◆ EXERCISE INPUT:
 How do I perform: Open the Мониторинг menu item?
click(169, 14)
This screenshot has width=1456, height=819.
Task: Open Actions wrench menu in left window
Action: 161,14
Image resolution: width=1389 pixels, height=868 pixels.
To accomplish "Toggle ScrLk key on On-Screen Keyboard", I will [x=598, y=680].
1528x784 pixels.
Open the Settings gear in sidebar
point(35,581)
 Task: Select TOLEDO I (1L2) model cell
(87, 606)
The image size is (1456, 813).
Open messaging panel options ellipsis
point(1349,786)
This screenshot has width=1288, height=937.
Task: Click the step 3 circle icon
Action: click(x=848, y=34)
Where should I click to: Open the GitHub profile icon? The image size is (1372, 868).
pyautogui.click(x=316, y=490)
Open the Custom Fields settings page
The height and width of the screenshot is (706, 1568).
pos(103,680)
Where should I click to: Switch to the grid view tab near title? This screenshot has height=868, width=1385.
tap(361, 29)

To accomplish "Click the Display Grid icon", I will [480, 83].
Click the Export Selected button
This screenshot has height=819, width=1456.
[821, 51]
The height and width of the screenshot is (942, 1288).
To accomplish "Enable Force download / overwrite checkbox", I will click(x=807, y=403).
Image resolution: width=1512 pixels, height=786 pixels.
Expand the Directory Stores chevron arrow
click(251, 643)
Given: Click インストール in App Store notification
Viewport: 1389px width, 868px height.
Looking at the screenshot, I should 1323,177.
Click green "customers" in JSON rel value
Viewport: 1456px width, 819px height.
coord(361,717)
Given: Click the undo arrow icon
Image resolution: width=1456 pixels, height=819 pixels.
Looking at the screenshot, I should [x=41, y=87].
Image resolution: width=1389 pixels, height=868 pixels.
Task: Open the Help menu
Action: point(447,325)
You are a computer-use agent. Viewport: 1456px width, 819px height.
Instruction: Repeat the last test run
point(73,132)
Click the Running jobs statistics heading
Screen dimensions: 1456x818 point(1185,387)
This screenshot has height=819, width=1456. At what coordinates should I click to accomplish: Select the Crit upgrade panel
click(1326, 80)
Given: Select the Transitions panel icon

◆ YOUR GOAL: The full set of records above is to be printed again verbatim.

◆ ANSWER TO THE PROBLEM:
 How do I perform: Open the Мониторинг menu item?
click(169, 14)
This screenshot has width=1456, height=819.
Task: Open Actions wrench menu in left window
Action: 161,14
Image resolution: width=1389 pixels, height=868 pixels.
To accomplish "Toggle ScrLk key on On-Screen Keyboard", I will [x=598, y=680].
1528x784 pixels.
Open the Settings gear in sidebar
point(35,581)
 Task: Select TOLEDO I (1L2) model cell
(87, 606)
The image size is (1456, 813).
Open messaging panel options ellipsis
point(1349,786)
This screenshot has width=1288, height=937.
Task: Click the step 3 circle icon
Action: click(x=848, y=34)
Where should I click to: Open the GitHub profile icon? The image size is (1372, 868).
pyautogui.click(x=316, y=490)
Open the Custom Fields settings page
The height and width of the screenshot is (706, 1568).
pos(103,680)
Where should I click to: Switch to the grid view tab near title? This screenshot has height=868, width=1385.
tap(361, 29)

To accomplish "Click the Display Grid icon", I will [480, 83].
Click the Export Selected button
This screenshot has height=819, width=1456.
[821, 51]
The height and width of the screenshot is (942, 1288).
To accomplish "Enable Force download / overwrite checkbox", I will click(x=807, y=403).
Image resolution: width=1512 pixels, height=786 pixels.
Expand the Directory Stores chevron arrow
click(251, 643)
Given: Click インストール in App Store notification
Viewport: 1389px width, 868px height.
Looking at the screenshot, I should 1323,177.
Click green "customers" in JSON rel value
Viewport: 1456px width, 819px height.
coord(361,717)
Given: Click the undo arrow icon
Image resolution: width=1456 pixels, height=819 pixels.
Looking at the screenshot, I should [x=41, y=87].
Image resolution: width=1389 pixels, height=868 pixels.
Task: Open the Help menu
Action: point(447,325)
You are a computer-use agent. Viewport: 1456px width, 819px height.
Instruction: Repeat the last test run
point(73,132)
Click the Running jobs statistics heading
Screen dimensions: 1456x818 point(1185,387)
This screenshot has height=819, width=1456. At what coordinates should I click to accomplish: Select the Crit upgrade panel
click(1326, 80)
Given: Select the Transitions panel icon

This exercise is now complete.